*** Opening Input for this task ***

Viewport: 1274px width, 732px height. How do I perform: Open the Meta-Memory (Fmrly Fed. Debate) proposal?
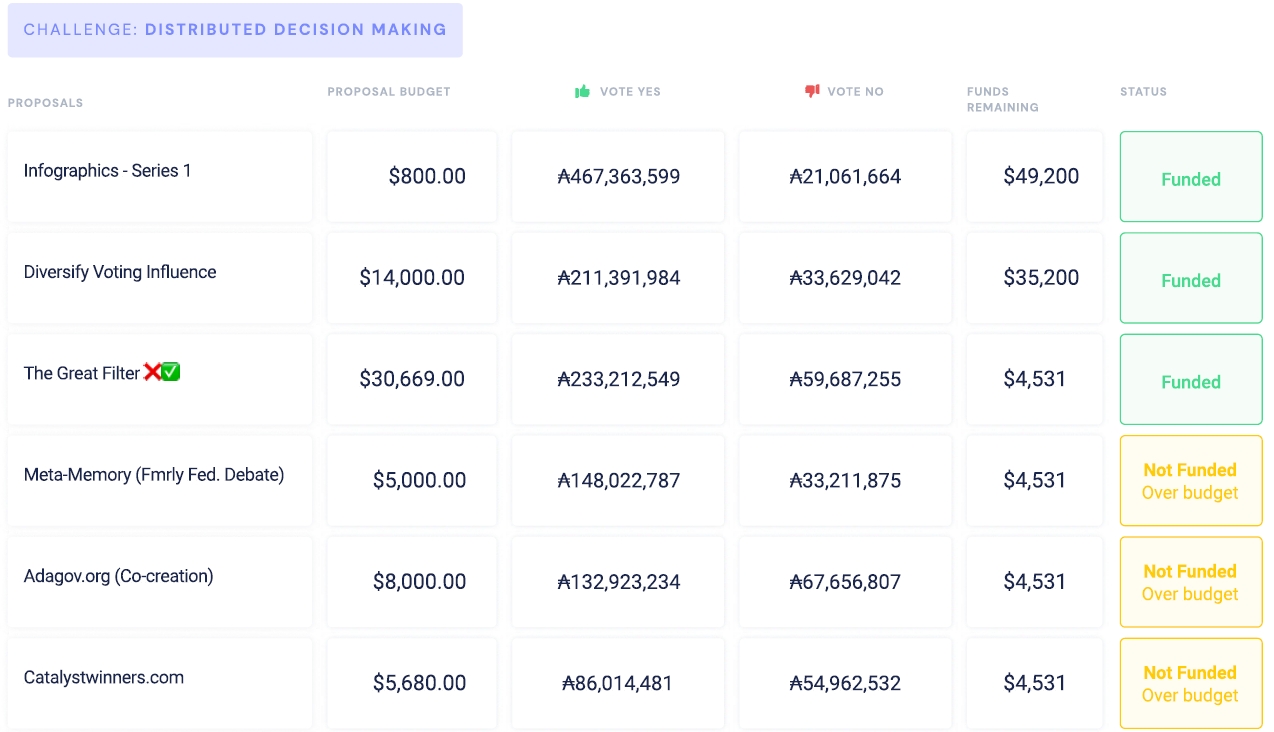coord(154,475)
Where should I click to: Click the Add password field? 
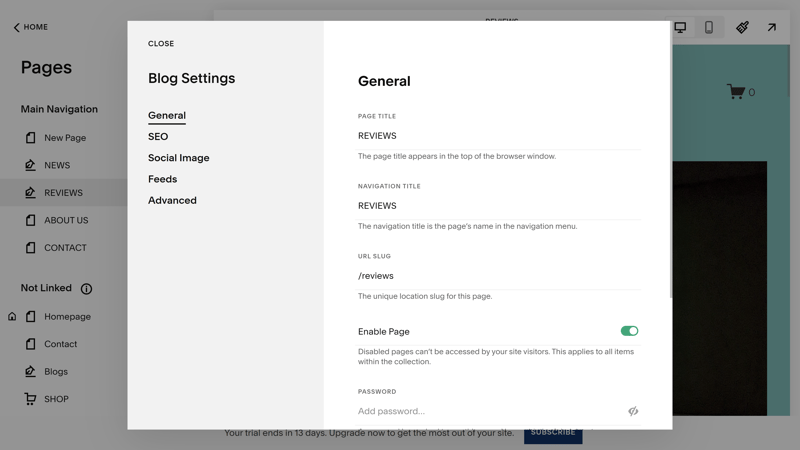point(490,411)
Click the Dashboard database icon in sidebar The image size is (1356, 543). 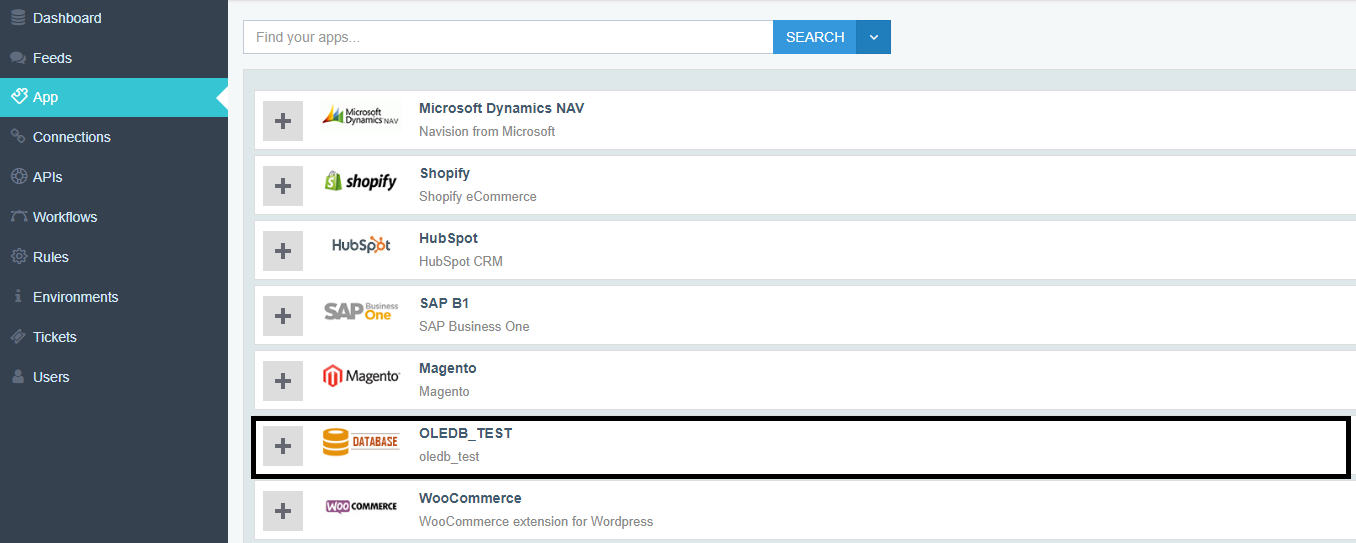18,18
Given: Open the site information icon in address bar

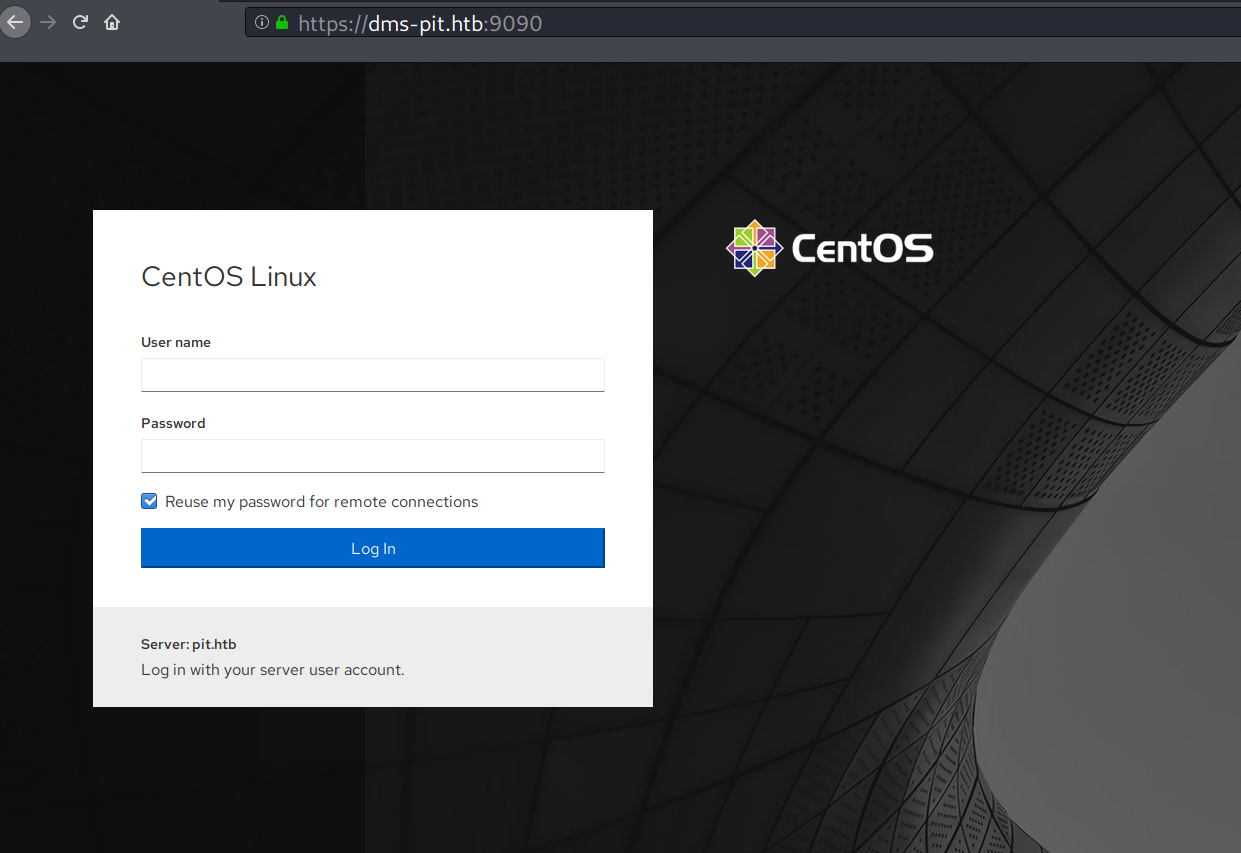Looking at the screenshot, I should tap(262, 22).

*** Closing Input for this task ***

## What needs to be done:
Omit the pictures and retype exactly the lines from the one containing "Given: Open the" through the end of the entries above.

## Written answer:
Given: Open the site information icon in address bar

Looking at the screenshot, I should tap(262, 22).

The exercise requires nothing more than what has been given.